DenseNet

Funny thought, if we are accumulating all the features from all previous layers so after one forward pass we can only do backpropagation on last layer ??

So @amanarora , we are making it very easy for the model to get information from the previous layers.

If we do resnet like blocks, there might be some information loss as we’re only relying on a string of convolutions to retain all the information from previous layers

3 Likes

" The difference between ResNet and DenseNet is that ResNet adopts summation to connect all preceding feature- maps while DenseNet concatenates all of them"
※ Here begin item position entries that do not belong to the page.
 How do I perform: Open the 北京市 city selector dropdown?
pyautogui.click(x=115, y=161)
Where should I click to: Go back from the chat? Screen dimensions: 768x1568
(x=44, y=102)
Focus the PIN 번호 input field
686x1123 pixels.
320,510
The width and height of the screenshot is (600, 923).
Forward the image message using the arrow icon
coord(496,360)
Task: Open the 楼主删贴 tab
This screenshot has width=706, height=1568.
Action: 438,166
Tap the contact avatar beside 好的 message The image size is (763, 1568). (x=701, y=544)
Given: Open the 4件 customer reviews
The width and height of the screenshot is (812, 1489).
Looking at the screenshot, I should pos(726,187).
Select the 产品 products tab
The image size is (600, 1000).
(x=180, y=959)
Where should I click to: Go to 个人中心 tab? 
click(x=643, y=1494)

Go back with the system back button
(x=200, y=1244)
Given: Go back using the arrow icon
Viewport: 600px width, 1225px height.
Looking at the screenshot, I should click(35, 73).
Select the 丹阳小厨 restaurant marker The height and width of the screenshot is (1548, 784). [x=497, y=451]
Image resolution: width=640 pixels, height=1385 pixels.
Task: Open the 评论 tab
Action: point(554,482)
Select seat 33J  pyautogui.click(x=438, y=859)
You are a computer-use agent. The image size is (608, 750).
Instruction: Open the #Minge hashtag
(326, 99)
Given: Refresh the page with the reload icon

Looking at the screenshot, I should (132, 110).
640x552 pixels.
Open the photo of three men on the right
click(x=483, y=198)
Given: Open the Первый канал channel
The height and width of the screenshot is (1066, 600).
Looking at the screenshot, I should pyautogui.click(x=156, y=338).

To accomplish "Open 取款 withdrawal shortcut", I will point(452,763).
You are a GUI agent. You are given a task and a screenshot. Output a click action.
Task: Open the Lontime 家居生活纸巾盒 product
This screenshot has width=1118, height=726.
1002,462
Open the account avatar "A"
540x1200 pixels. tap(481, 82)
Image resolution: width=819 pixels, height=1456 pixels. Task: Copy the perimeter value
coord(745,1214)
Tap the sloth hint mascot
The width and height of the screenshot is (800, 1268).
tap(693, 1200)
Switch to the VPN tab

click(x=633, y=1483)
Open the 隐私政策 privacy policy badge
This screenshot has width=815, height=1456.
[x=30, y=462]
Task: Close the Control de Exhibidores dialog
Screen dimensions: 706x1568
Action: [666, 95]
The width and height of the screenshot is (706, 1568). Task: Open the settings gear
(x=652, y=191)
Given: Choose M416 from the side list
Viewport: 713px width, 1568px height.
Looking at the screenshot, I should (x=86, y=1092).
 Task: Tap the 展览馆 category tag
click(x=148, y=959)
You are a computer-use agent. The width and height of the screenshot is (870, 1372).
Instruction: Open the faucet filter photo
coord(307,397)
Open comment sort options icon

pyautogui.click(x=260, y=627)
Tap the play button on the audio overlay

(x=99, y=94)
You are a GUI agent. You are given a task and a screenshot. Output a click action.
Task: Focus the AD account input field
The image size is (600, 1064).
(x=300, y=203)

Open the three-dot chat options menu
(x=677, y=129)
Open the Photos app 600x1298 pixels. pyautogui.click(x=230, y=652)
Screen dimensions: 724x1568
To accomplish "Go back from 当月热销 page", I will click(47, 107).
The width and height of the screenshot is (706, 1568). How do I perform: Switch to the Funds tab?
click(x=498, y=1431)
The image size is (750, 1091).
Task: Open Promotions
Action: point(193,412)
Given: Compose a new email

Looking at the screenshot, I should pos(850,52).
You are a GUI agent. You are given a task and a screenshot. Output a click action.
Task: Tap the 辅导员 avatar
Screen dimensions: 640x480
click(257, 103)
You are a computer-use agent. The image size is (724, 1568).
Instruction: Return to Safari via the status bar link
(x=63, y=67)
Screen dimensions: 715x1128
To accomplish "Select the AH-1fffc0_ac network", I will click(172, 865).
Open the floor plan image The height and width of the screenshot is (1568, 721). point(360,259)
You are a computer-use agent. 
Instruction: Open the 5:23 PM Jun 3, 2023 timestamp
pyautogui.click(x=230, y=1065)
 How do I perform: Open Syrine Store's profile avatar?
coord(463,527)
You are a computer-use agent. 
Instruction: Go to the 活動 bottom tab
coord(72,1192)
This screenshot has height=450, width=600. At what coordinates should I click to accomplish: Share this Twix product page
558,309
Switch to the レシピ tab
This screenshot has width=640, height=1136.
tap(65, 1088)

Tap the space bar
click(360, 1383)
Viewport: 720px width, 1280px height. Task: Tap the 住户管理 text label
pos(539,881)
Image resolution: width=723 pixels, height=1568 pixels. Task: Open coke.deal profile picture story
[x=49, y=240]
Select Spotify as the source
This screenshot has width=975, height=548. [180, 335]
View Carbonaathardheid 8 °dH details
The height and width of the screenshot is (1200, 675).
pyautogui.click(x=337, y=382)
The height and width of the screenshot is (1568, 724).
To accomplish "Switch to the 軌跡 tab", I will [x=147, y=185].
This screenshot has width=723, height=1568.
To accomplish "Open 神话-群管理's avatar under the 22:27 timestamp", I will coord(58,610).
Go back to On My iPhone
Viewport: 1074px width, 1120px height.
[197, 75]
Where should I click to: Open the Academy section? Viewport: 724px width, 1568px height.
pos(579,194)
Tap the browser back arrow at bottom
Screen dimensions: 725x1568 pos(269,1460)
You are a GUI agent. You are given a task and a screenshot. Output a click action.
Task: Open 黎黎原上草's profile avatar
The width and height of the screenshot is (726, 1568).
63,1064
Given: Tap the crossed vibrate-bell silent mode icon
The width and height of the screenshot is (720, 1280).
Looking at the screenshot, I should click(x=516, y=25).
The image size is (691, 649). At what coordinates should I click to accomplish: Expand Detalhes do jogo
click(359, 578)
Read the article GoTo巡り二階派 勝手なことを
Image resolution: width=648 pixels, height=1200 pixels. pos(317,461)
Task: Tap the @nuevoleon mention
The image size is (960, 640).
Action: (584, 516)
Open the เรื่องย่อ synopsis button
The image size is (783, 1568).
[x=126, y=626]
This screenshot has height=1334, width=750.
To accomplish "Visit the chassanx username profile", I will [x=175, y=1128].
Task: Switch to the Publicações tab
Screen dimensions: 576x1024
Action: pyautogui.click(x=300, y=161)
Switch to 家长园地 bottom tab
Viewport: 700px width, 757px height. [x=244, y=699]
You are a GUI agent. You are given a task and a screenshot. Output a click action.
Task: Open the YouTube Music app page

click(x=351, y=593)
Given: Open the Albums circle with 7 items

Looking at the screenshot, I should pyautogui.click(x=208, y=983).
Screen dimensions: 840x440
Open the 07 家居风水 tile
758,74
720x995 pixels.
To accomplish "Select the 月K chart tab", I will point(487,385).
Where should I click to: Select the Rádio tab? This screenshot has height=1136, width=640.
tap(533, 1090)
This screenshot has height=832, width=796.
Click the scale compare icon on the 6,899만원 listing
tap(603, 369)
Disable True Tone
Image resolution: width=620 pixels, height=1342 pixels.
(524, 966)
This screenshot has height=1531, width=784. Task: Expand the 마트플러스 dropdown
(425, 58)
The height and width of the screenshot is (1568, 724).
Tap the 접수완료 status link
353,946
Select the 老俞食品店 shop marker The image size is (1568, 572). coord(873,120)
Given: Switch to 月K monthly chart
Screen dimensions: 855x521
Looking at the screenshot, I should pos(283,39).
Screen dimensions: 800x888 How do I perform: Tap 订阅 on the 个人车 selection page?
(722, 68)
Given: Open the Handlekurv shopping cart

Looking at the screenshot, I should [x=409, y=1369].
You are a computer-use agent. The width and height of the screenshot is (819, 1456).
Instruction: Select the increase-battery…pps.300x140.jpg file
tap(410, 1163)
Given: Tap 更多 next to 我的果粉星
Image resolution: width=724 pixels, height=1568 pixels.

Ref.: https://openaccess.thecvf.com/content/WACV2021/papers/Zhang_ResNet_or_DenseNet_Introducing_Dense_Shortcuts_to_ResNet_WACV_2021_paper.pdf

3 Likes

Why does increasing the number of layers as we go deeper into the layers help?

i.e., we have 6 layers in the first Dense Block, but 48 towards the end? Why not the opposite?

Why does this gradually increasing number of layers from left to right help? Why not right to left? Why vary it at all?

Maybe I need to get my eyes tested since I’m always requesting this :sweat_smile:
Could you please zoom into the PDF please :slight_smile:

2 Likes

thanks @amanarora for the great description of the DenseNet model.

Thanks for the great explanation! I’m very eager to read the paper and try coding it. :slight_smile:

2 Likes

Thanks for the discussion. If you hv time, can you address this question this week or next -
the first layer inside the DenseBlock has only 32 outputs. So the 1x1 that follows it is not a Bottleneck anymore if it increases the feature maps to 128. But the term Bottleneck makes sense in the later layers in the DenseBlock.

1 Like

Thanks a lot for this session Aman. I am really learning and overcoming my fear of reading research papers thanks to these sessions :slight_smile: !

3 Likes

Great explanation. Had fun listening to the lecture and you made it look easy. I really liked how you broke down the architecture into smaller parts and explained each part.

3 Likes

We know for a fact that later layers (on the right) learn higher level abstractions (eyes, wheels etc) while earlier layers (on the left) learn basic structures such as lines and circles and such. Given this, my intuition on the reason for more layers in later dense blocks is that it takes more layers to learn higher level abstractions better (also reason why deeper networks considered to learn better) and hence we increase number of layers in dense blocks which are deeper in the network and not the other way around. I could however be wrong!